Mais ce qui mit le feu aux poudres, c’est lorsque plusieurs de nos camarades furent punis de « mitard » (cachot), je ne me rappelle plus la raison. Nous avions décidé la confection au crayon de petits papillons avec nos mots d’ordre : « libérez les patriotes, une nourriture plus abondante » etc… Ces papillons étaient lancés le soir des dortoirs par ceux qui avaient leur cellule nocturne en face d’une fenêtre – mais grillagée – ce qui créait des difficultés. Ils étaient récupérés le matin par les gardiens qui les apportaient religieusement au Directeur par voie hiérarchique. Mais heureusement que leur éparpillement ne permettait pas de contrôler d’où ils étaient partis : ce qui fit notre force. Le directeur, inquiet de cette agitation, voulut, paraît-il, en avoir le coeur net et demanda que les responsables d’atelier aillent discuter avec lui. Il lui fut répondu qu’ici tout le monde était responsable mais que nous étions prêts à en désigner un par atelier pour discuter avec lui. C’était du coup reconnaître les « délégués d’usine » qui ne manquèrent pas de lui exposer nos revendications. D’autres camarades que moi connaissent mieux les détails.
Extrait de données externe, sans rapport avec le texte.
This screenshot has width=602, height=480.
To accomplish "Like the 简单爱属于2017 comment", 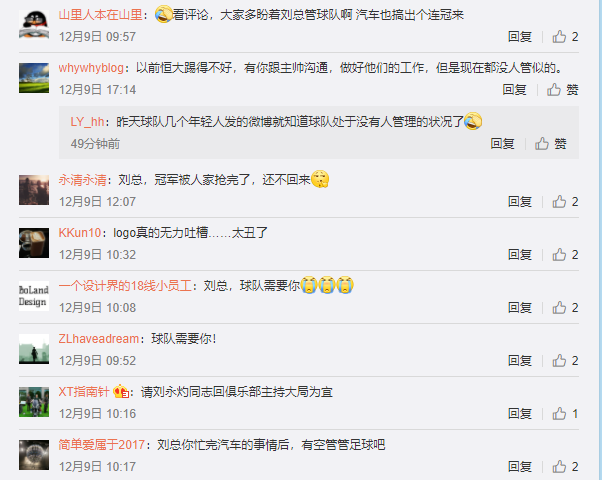I will 565,467.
Au bout de quelques jours, nous fûmes séparés des « droit commun » et mis dans un atelier sans travail – mais pas obligation d’être assis à huit sur un banc – et aussitôt ce fut l’organisation de cours de toutes sortes, de causeries, de petites récréations théâtrales, etc… Une vie aussi belle – si l’on peut dire – ne pouvait pas durer bien longtemps, à la séparation d’avec les « droit commun » était intervenue en même temps notre triage. À l’aile droite tous les camarades condamnés aux travaux forcés, et à l’aile gauche ceux condamnés à la prison simple; ils croyaient ainsi avoir séparé les meneurs d’avec les moutons de panurge; ils n’étaient pas au bout de leurs surprises. Nous non plus d’ailleurs.
Le directeur de Poissy ayant perdu la face vis-à-vis des autorités de Vichy, notre transfert s’imposait. C’est ainsi qu’un beau matin vers les 4 heures, une puissante Marseillaise partie de l’aile droite mettait tout le quartier en émoi, et la gauche ayant compris aussitôt ce qui se passait reprenait en choeur les chants de la liberté, de la lutte et de l’espérance. C’est ainsi que les condamnés aux travaux forcés partaient pour la prison de Blois. Le tour des moutons de panurge que l’on croyait que nous étions ne tarda pas à subir le même sort, et le même scénario se reproduisit, sans écho de la droite ce coup-là.
Enchaînés deux par deux, et rassemblés avant le départ pour une destination inconnue, ce fut un vibrant chant « ce n’est qu’un au revoir » précédé par la Marseillaise, et suivi par l’Internationale, qui montrait que notre moral et notre foi en la victoire étaient intacts. Je regardai un gardien à coté de moi. Il était atterré : c’était nous qui étions enchaînés, c’est lui avec ses semblables qui avait peur… Le train roulait vers l’Est. Nous ne savions où et finalement ce fut l’arrêt à Melun, cette centrale si humide entourée par deux bras de la Seine.